> _EXCERPT TO READ_:
So you may have noticed my absence last month (or not). This is not due to ghostly activity, rather the sudden upheaval of my life thanks to my landlord/ Estate agents.
Our original landlord died last year and her estate was passed on to family members. Our little house was given to one of her relatives who decided he wanted to sell. That’s fine, totally his prerogative. However the estate agents who have been handling the estate are- not to put a too finer point on it- shit.
They claim they told us of his intentions (they didn’t), they claim they gave us the opportunity to secure our house for 12 months (they so didn’t) and they claim their communication was up to date (bollocks).
The next thing I heard I had to stay home as various potential landlords were paraded through my house to see if they wanted to buy it. I was told that it was ‘likely’ we’d be permitted to stay in the property. But a few of the people who came through asked how soon we’d be able to leave.
Rather than wait to be pushed we looked for a new place to live immediately and, thankfully, found a newly renovated place close by which wasn’t too much extra per month. We were given the go-ahead to move in and had two weeks to pack, transfer and set up all-new utilities.
My computer and craft stuff, as well as the majority of my books, have been in boxes for the entire month of October and so I’m just now getting around to writing reviews of books I’ve been reading.

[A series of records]
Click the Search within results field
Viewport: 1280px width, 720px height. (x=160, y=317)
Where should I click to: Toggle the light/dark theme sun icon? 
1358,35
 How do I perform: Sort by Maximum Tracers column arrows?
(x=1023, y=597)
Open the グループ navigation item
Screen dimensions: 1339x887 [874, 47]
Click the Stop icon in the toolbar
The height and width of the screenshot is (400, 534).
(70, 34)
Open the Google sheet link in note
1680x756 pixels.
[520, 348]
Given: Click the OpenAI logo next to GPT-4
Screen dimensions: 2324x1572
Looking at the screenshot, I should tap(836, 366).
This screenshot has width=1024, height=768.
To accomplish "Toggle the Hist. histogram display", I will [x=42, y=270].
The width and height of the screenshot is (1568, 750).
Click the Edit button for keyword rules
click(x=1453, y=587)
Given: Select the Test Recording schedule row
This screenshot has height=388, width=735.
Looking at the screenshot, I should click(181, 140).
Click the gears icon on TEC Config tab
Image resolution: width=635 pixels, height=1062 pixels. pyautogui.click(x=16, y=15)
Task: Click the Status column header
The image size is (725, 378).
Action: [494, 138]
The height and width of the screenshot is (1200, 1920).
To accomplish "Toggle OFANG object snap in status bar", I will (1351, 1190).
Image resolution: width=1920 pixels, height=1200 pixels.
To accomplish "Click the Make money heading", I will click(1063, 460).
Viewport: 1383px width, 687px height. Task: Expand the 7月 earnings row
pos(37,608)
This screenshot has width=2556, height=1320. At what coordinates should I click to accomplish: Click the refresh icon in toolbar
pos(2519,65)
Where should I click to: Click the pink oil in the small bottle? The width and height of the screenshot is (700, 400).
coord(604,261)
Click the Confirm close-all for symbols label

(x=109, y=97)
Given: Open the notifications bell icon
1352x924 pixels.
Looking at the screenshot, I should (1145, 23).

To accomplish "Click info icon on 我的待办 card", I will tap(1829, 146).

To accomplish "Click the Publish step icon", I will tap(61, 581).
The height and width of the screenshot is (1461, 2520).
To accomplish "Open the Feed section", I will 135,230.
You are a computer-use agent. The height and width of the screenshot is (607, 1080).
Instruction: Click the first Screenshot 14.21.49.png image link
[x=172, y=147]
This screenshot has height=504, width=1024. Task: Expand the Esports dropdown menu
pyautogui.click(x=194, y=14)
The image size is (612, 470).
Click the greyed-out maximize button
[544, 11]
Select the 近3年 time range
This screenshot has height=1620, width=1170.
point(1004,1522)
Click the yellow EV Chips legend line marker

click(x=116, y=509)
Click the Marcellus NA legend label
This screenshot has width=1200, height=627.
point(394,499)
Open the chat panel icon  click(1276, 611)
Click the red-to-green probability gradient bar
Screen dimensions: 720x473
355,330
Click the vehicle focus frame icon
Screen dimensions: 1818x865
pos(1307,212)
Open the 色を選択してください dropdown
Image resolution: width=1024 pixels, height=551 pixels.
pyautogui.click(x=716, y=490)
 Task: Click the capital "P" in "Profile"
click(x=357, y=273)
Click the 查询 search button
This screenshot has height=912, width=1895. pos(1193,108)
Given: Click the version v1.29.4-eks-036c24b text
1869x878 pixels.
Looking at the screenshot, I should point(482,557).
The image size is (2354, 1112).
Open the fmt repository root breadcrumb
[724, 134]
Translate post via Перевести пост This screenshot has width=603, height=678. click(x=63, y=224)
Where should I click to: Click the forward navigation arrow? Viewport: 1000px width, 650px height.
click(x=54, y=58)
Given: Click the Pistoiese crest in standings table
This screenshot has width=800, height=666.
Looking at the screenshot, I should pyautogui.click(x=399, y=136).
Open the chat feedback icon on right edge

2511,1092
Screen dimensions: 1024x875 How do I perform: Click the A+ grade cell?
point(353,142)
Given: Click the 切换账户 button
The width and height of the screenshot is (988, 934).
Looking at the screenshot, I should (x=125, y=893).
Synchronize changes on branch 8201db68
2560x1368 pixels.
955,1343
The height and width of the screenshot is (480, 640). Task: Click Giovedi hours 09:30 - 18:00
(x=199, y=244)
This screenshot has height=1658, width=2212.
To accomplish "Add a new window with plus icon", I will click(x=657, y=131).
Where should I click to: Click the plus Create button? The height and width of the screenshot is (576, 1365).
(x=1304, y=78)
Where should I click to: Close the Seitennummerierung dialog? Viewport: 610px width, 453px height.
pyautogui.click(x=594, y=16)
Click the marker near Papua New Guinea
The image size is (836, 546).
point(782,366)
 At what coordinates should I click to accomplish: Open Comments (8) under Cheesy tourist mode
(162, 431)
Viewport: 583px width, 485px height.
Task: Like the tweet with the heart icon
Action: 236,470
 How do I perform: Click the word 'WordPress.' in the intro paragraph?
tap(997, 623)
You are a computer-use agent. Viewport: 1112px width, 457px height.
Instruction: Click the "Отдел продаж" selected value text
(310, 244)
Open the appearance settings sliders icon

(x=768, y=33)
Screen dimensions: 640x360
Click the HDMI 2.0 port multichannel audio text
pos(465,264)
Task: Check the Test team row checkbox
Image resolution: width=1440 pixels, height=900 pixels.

> _GIVEN TASK_:
Write the next part of the blog post about the house sale and the hurried move, picking up after its final sentence.

> _TASK ANSWER_:
I had intended to do Non-Stop Netgalley November in which I posted a review every single day of November of a Netgalley read to catch up on my percentage.
Instead, I have been opening boxes and dealing with insurance companies and energy companies and blah blah woof woof.
Here is the first set of Not-So Non-Stop Netgalley November posts.
Title: The Draw any Animal Book
Author: Robert Lambry
Publisher: Quarry Books
Publication Date: 15th October 2019
In the 1920s and 30s, French artist Robert Lambry (1902–1934) created a series of charming step-by-step lessons for drawing animals for a weekly children’s paper. They were later compiled into a book Les Animaux Tels Qu’ils Sont (Animals as They Are) and now, almost 100 years later, these beautiful lineworks will guide you to drawing perfection.
I didn’t realise that these were serialised in a newspaper but after going through them I could see how this would work, especially for children.
Each drawing is, at maximum, five steps and very do-able. The end result is realistic in so far as there is very little actual detail but the outline is definitely there so you can tell what each animal was supposed to be.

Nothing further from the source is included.